··· Source extract ···

Published in final edited form as:
PMCID: PMC2693202

Comparative Effects of 3 Popular Diets on Lipids, Endothelial Function and C-Reactive Protein during Weight Maintenance


Although popular diets focus on weight loss and their favorable biochemical and physiological effects, fewer investigations have evaluated the biological impact of these diets during weight maintenance. To study this issue, three popular diets, Atkins, South Beach and Ornish were tested in a randomized and counterbalanced, crossover study between January and December 2006. Participants completed each of the three 4-week isocaloric dietary intervention phases followed by a 4-week washout period. They were weighed weekly and caloric adjustments made if weight change exceeded 1 kg. At the completion of each dietary phase, 3-day food records were analyzed, fasting blood sampled and brachial artery reactivity testing (BART) performed.

Eighteen adults completed all 3 isocaloric dietary phases. During the South Beach and Ornish maintenance phase there were significant reductions in low density lipoprotein cholesterol (LDL-C) (11.8% [P=0.01], 16.6% [P=0.0006], respectively) compared to pre-diet baseline. Moreover, in contrast to the Atkins maintenance phase, significant reductions in LDL-C and apolipoprotein B levels were observed after the South Beach (P=0.003, P=0.05, repeated measures ANOVA) and Ornish maintenance phase (P=0.0004, P=0.006, repeated measures ANOVA). Brachial artery testing revealed an inverse correlation between flow-mediated vasodilatation and intake of saturated fat (r=−0.33; p=0.016). These data suggest that during weight maintenance, less favorable biological effects are observed during a simulated, high fat Atkins diet when compared to the South Beach and Ornish diet. The findings support additional study in subjects with visceral obesity and the metabolic syndrome, in whom an increased risk of coronary disease at baseline may be accentuated with chronic consumption of a diet that exhibits unfavorable effects on lipids and endothelial function.

···

* [Work request 1]: Please transcribe the diet study abstract from "Comparative Effects of" up to and including "testing (BART) performed.".
* [Work request 2]: According to the diet study abstract, how many adults completed all three isocaloric dietary phases?

··· Extracted information ···

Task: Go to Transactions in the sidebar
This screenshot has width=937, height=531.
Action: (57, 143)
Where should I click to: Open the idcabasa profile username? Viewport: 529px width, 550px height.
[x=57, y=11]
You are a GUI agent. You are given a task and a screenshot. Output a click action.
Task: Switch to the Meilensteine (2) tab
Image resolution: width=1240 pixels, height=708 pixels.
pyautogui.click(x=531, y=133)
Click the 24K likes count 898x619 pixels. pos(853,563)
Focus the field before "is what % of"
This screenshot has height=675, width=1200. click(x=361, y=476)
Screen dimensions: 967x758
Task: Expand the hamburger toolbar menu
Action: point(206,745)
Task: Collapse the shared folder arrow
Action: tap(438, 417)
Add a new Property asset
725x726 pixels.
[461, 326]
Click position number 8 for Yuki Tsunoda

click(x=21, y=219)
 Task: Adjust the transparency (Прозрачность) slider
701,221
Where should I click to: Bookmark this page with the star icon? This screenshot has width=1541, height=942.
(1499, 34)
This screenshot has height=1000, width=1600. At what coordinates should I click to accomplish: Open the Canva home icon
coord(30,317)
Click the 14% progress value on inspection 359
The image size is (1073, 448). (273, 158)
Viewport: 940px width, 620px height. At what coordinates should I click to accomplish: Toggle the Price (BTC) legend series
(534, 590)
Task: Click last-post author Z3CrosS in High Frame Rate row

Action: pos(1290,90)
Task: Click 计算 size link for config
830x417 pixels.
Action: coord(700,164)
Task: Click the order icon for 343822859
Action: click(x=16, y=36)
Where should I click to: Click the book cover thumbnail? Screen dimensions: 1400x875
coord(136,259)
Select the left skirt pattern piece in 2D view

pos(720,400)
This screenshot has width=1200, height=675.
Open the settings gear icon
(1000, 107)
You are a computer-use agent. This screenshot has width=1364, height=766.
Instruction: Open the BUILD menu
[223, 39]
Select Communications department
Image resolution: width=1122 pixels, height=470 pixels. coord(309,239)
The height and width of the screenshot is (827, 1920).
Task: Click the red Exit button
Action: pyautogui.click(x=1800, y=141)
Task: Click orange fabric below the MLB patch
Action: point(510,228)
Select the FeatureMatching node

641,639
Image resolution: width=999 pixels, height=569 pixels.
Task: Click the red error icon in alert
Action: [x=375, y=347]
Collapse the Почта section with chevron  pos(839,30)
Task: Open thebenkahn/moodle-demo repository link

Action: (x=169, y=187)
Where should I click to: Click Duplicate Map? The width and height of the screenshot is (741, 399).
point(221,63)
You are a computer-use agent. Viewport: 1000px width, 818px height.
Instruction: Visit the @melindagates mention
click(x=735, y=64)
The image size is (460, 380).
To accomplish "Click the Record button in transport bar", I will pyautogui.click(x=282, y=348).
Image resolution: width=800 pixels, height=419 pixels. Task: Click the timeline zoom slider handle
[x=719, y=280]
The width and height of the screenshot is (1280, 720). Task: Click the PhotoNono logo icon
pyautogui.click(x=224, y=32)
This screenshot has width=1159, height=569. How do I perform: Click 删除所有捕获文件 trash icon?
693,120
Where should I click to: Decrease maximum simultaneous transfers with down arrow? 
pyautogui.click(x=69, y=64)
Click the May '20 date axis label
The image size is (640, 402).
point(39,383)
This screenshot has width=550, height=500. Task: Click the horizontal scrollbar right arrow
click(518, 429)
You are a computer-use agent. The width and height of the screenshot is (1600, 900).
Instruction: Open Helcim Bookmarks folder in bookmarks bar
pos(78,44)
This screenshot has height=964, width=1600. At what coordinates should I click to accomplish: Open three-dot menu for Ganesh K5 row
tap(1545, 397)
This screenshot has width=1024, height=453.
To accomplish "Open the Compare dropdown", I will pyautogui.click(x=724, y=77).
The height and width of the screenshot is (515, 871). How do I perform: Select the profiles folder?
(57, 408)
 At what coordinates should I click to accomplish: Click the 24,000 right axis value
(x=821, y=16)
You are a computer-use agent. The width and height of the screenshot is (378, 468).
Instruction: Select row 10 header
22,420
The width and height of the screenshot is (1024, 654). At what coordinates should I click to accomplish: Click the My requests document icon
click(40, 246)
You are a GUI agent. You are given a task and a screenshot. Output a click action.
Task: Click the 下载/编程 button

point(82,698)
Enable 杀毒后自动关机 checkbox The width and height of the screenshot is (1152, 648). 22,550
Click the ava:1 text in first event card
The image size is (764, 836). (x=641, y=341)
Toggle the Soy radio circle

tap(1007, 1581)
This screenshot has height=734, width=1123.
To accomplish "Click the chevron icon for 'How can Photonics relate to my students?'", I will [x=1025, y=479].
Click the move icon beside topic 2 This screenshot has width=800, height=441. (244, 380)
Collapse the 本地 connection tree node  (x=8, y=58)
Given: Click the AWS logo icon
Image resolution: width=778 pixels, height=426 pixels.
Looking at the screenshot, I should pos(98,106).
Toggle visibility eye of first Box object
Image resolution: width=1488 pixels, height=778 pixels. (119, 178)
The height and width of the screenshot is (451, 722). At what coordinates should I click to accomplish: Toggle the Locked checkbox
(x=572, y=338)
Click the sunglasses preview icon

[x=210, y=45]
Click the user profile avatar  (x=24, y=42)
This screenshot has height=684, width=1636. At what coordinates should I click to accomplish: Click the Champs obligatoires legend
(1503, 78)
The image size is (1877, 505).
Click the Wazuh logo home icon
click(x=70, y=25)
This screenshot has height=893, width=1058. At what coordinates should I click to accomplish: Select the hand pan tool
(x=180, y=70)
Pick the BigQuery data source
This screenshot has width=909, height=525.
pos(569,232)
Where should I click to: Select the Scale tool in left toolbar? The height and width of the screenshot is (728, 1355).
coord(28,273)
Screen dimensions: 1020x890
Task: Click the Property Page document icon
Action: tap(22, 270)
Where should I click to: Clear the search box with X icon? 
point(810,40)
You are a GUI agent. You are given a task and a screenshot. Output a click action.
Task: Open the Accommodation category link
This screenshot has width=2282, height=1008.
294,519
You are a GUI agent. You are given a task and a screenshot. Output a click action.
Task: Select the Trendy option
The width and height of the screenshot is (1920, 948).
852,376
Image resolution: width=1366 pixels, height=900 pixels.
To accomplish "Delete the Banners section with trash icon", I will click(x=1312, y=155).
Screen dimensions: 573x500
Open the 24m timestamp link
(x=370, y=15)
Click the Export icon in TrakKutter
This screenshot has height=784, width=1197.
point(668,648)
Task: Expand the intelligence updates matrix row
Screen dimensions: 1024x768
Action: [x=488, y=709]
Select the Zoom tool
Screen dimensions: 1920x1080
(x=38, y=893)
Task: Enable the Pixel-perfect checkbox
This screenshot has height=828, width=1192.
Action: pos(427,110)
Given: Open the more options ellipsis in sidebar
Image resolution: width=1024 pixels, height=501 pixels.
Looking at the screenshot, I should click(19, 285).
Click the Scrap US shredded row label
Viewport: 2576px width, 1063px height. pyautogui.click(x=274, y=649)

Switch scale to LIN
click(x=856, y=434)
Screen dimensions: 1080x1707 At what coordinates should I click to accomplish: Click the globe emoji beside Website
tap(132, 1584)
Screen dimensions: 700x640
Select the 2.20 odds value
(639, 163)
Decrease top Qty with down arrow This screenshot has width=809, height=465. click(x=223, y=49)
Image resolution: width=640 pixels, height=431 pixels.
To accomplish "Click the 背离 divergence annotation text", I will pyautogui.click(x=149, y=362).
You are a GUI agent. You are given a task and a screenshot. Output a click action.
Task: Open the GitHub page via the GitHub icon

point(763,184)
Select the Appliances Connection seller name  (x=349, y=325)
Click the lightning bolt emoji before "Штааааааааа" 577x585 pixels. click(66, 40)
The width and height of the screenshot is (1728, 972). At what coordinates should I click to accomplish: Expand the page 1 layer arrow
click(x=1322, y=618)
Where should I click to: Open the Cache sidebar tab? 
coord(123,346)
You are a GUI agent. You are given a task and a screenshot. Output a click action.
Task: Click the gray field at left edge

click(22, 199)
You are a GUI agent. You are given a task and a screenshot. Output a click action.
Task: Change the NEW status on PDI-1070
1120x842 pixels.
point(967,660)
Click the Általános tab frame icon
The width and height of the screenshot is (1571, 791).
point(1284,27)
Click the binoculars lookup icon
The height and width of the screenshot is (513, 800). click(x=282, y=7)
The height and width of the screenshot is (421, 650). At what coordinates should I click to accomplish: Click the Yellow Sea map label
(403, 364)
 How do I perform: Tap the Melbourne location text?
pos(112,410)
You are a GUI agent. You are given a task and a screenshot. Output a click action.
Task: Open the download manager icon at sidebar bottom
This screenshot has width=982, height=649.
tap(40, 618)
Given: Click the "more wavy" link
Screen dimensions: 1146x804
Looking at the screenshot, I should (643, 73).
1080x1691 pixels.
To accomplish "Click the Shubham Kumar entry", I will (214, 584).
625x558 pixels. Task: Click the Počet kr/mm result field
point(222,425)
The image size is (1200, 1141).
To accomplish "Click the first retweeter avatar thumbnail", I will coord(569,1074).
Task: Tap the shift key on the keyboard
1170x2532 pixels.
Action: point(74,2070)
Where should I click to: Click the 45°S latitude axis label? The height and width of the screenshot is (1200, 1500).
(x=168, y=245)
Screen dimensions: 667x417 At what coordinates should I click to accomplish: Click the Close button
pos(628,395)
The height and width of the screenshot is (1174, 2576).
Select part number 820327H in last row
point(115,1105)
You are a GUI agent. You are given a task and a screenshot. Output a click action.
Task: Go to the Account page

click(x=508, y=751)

···

* [Exercise output 1]:
Comparative Effects of 3 Popular Diets on Lipids, Endothelial Function and C-Reactive Protein during Weight Maintenance


Although popular diets focus on weight loss and their favorable biochemical and physiological effects, fewer investigations have evaluated the biological impact of these diets during weight maintenance. To study this issue, three popular diets, Atkins, South Beach and Ornish were tested in a randomized and counterbalanced, crossover study between January and December 2006. Participants completed each of the three 4-week isocaloric dietary intervention phases followed by a 4-week washout period. They were weighed weekly and caloric adjustments made if weight change exceeded 1 kg. At the completion of each dietary phase, 3-day food records were analyzed, fasting blood sampled and brachial artery reactivity testing (BART) performed.

* [Exercise output 2]: Eighteen adults